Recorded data

□ □ □ □ □

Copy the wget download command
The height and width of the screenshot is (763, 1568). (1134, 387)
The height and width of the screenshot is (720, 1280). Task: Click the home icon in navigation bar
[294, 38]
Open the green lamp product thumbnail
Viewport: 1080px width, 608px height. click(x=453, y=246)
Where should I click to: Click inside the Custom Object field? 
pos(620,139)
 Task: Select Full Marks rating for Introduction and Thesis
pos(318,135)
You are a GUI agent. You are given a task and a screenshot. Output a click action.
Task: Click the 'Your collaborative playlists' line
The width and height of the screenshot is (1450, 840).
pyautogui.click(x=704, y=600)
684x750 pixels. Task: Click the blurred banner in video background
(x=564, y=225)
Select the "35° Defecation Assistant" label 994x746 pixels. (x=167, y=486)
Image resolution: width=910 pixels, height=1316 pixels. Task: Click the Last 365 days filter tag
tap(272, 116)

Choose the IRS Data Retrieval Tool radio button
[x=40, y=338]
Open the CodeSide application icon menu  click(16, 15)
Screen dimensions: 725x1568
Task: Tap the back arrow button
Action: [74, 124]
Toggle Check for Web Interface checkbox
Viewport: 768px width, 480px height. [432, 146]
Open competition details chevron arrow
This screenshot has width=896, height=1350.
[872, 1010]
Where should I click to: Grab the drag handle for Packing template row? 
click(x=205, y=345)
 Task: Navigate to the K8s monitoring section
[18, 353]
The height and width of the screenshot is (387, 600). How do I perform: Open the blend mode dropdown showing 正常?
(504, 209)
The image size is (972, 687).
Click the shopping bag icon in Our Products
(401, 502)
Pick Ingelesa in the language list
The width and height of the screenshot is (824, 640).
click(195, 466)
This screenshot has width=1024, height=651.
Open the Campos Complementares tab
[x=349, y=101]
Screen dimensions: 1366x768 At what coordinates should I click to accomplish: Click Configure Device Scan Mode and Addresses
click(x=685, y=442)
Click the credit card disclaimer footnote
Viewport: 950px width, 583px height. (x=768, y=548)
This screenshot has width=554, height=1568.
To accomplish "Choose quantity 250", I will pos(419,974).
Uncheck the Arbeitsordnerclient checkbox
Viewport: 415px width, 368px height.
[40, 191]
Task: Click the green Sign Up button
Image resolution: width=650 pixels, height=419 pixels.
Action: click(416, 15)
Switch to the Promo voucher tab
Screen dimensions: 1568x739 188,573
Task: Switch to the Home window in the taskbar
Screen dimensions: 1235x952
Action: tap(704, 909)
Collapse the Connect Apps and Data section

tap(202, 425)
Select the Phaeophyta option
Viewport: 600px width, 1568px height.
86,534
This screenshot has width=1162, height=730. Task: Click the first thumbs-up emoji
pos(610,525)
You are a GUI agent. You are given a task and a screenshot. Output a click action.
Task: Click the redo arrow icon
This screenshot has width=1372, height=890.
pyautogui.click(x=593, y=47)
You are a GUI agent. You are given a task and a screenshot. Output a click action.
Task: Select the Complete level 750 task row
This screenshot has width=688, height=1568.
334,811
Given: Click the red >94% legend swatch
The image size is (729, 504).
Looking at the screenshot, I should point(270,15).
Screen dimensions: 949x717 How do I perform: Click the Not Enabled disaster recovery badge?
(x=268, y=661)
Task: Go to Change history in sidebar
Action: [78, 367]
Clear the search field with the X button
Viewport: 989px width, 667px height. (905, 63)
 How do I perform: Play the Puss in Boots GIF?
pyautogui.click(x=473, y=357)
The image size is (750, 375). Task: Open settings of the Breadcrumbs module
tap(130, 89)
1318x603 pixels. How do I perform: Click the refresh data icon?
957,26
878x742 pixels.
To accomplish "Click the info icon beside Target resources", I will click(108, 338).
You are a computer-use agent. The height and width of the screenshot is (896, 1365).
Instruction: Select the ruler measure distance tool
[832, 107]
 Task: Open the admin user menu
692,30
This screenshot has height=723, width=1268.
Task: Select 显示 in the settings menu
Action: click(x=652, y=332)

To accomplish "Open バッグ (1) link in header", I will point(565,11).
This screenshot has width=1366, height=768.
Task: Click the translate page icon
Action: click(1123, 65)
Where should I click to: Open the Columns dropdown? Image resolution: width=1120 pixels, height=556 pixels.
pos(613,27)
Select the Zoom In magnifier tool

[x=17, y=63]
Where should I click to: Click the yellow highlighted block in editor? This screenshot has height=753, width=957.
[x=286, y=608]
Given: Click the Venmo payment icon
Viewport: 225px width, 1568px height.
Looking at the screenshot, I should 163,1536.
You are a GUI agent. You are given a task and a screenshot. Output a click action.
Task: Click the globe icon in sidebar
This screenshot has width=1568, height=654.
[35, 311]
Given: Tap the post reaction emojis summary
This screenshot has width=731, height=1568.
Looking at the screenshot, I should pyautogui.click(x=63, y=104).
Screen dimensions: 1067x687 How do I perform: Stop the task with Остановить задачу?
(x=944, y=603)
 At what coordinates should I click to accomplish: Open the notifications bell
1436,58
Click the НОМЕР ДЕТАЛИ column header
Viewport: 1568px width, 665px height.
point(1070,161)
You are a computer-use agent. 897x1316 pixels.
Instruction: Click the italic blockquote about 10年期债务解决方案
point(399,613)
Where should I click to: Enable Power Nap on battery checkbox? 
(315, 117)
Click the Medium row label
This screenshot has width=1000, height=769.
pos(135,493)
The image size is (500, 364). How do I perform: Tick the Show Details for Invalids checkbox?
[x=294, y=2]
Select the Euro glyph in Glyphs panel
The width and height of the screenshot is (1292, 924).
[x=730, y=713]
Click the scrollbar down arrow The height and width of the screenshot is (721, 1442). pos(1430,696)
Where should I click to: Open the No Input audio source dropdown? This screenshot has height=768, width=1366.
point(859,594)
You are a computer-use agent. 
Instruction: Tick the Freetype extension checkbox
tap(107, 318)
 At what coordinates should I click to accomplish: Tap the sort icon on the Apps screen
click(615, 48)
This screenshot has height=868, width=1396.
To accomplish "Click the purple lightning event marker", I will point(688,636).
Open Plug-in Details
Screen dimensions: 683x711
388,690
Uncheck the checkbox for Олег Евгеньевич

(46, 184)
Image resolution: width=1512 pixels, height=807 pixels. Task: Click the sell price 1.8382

□ □ □ □ □

**EXERCISE DETAILS:**
From the data above, pull out each line containing the string "header" and copy those lines unchanged.

**RESULT FOR THIS TASK:**
To accomplish "Open バッグ (1) link in header", I will point(565,11).
Click the НОМЕР ДЕТАЛИ column header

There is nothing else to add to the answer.